Whatever remains of the underwritten pipeline from earlier this year probably has pretty off-market cap rates attached, so the unfortunate LevFin desks have to take the pain through hefty OIDs.

That’s the exact opposite of the kind of collateral recent vintage CLOs want; the structure works much better with high margin par-ish loans than low margin facilities at deep discounts. Interest payments flow happily through the structure to gladden the hearts of equity investors; trading gains and par gains are, by design, more difficult to extract and push out. In happier times, resets were a nice opportunity to flush out some par, but we’re not going to be seeing those for a while.

But there are financial markets where investment banks provide most of the leverage, and those where it’s most non-banks or market-based solutions doing the heavy lifting. The CLO market at the moment is leaning heavily on investment banks anyway, with arrangers helping their triple-As over the line.

What if the business of leveraged loan investing tips more decisively towards the use of bank leverage through TRS, through repo, or through fund-based back leverage instead of through the CLO structure?

This is already roughly how the private credit and mid-market funds get their leverage — bank-provided senior facility, sometimes but not always backed out to insurers — and there’s a thousand flowers blooming in the commercial real estate debt sector, where public CMBS in Europe is pretty dead and CRE CLOs never fully got started.

We highly recommend this note from Morgan Lewis’s Rick Hanson on some of the private leveraging action that’s going on in CRE debt in Europe.

By offering back leverage in a more structured manner, for instance through repackaging the CRE loan into a note, a private securitisation—also known as “private-label” commercial mortgage-backed securitisation (CMBS)—a master repurchase arrangement, a loan-on-loan or a derivatives-based financing such as a total return swap (or a combination thereof), back leverage providers can apply a lower risk weighting, which in turn reduces the amount of capital the back leverage provider is required to hold against the exposure. As a result, back leverage providers in structured deals should be able to provide cheaper pricing to private credit fund borrowers.”

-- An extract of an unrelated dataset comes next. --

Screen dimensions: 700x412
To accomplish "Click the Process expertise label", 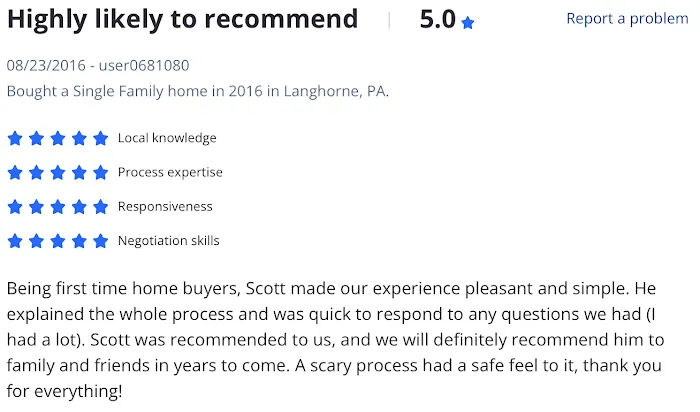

“Throughout 2022, we saw greater complexity with structures being combined (such as repack-to-repo structures, repo-to-repack structures, and repack-to-repo-to-private securitisation structures) to optimise the abovementioned features as well as to achieve the desired regulatory treatment. Aside from regulatory capital treatment, the key structural drivers in these transactions include maximising tax efficiency and achieving the required accounting treatment within a fully cross-collateralised structure for the private credit fund sponsor. Where the financing takes the form of a repack-to-repo structure for example, back leverage providers have shown a preference for cleared notes which are (at least in theory) more liquid and rehypothecable, with a non-EU listing venue for the notes preferred by private credit sponsors due to European Market Abuse Regulation considerations.”

For a possible example of the sort of thing he’s talking about, I’d recommend having a poke around the Channel Islands Stock Exchange for a company called “ENIV” — here’s the link to make it easier.

What you will find is really quite a lot of CMBS notes, issued throughout the year and running back to 2017. Considering the deadness of the public market in 2022, this is good going.

These bonds appear to track back to Cheyne Capital, a firm with a long history in real estate investing, real estate debt and CMBS, which even has a listed fund. An amusing exercise is to try to match ENIV notes to disclosed Cheyne investments.

Unfortunately neither Cheyne nor the exchange give the disclosures needed to get under the hood and look at structures — but the fund knows a thing or two about real estate leverage.

In good times, the leveraged loan market has little need to go down this route, but these are not good times, so perhaps it’s time for an alternative.